Johann Heinrich Tischbein, known as The Younger (28 November 1751, Haina - 22 December 1829, Eutin) was a German painter and engraver from the Tischbein family of artists.

== Biography ==
He was the son of Johann Konrad Tischbein (1712–1778), a carpenter who was the eldest son of the Tischbein family patriarch, Johann Heinrich (1682-1764). His younger brother was Johann Heinrich Wilhelm Tischbein, known as the Goethe Tischbein. He received his first art lessons from his uncle Johann Heinrich Tischbein, sometimes called The Elder to distinguish them.

After spending some time in the Netherlands, he settled in Kassel, where his uncle had established an art gallery for William VIII, Landgrave of Hesse-Kassel. In 1775, he was appointed "Inspector" of the gallery. After 1801, he took custody of his late sister Johanna's son, Franz Pforr, seeing to his education and gaining him admission to the Academy of Fine Arts, Vienna.

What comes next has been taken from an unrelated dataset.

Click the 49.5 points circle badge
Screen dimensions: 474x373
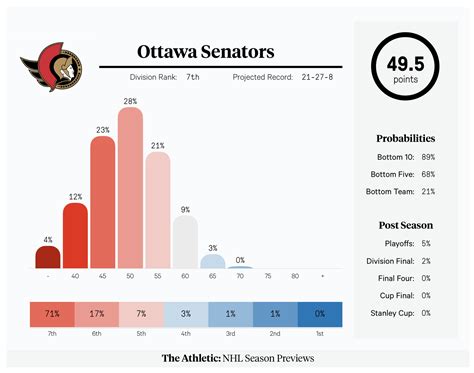click(x=405, y=66)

His work included portraits; notably one of the poet, Gottfried August Bürger (1771), as well as landscapes and animal paintings. He is, however, especially remembered for his engravings and etchings. In 1790, he published the Kurtzgefaßte Abhandlung über die Aetzkunst (Brief Treatise on Etching), with 84 plates. One of his best-known etchings is that of the so-called "Goethe-Elefant", a popular Indian elephant in the Landgrave's menagerie whose skull was examined and sketched by Goethe following its untimely accidental death from a fall.